The company is to recruit a high-profile broadcast director to improve the new company’s buying credentials. AMV and PHD are credited for their creative planning rather than as tough negotiators.

New PHD will report to AMV’s chief executive Michael Baulk and will not be a subsidiary of AMV, the agency.

This will allow New PHD to continue working with other creative agencies. There will be no rump of media planners left in AMV.

The acquisition sounds the death knell for the full-service agency model – where creative and media sit under the same roof.

AMV has always been one of the UK agencies most committed to the full-service ideal. However, it has about 280m of creative billings and only 140m of media billings. Buying PHD is an admission that its media department is failing.

The acquisition also effectively stalls moves to merge media operations with sister Omnicom agency BMP DDB.

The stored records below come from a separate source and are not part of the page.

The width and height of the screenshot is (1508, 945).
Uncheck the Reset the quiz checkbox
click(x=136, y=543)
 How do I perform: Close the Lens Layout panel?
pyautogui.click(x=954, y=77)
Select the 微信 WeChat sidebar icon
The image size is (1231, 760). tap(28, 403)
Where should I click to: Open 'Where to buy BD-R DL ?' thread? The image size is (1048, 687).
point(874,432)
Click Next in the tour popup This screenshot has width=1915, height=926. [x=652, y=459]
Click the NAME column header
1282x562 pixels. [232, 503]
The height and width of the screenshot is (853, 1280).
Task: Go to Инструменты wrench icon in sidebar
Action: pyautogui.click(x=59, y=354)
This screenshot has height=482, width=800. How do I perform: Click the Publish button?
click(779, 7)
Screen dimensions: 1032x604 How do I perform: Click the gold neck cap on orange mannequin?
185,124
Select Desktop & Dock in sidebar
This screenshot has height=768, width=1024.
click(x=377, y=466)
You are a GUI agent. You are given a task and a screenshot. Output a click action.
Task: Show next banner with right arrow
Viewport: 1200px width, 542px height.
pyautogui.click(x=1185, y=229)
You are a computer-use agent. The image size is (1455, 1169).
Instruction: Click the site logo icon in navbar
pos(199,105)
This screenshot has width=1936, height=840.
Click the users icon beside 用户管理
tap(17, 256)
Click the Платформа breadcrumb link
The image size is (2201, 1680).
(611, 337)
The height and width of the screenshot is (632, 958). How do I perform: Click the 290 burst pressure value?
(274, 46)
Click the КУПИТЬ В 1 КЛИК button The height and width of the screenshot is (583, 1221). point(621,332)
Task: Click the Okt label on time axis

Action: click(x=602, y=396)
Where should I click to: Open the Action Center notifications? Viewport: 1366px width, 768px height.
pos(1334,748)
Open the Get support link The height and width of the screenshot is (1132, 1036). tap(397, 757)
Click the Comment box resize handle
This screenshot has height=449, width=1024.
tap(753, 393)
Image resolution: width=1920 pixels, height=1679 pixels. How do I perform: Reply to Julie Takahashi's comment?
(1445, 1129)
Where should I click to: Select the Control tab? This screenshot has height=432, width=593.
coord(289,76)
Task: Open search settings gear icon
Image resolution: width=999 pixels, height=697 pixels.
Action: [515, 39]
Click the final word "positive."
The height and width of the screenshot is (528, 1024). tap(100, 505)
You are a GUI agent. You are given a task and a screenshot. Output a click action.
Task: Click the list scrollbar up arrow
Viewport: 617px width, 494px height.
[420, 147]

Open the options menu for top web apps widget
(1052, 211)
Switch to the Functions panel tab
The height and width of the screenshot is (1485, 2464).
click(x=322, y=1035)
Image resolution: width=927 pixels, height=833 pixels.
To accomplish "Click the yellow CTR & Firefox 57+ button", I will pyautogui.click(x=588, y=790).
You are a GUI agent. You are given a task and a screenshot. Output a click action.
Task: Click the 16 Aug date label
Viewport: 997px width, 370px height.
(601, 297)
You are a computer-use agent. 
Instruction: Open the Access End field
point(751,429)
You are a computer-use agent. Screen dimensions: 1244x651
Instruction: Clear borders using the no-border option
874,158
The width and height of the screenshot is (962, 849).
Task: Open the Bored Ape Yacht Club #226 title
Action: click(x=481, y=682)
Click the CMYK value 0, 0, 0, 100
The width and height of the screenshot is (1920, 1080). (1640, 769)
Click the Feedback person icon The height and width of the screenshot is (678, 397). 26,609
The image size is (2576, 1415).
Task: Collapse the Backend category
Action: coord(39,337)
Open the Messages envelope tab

PHD’s desire to be bought – it has held talks with Lowe Howard- Spink and CIA Group among others in the past year – also illustrates the need for volume billings in order to succeed at the top of media buying and could lead the way for other consolidations.

There is ample evidence that other groups are ready to demerge their full-service facilities or else merge with a media independent.

LH-S is still seeking a media independent; WPP Group is widely expected to merge J Walter Thompson’s media department with sister agency Ogilvy & Mather’s The Network; while Young & Rubicam’s media department is poised to move into Mediapolis with Mediastar.

WCRS – which could yet join Mediapolis – and Leo Burnett remain the only major agencies that have made no moves to abandon the full-service model.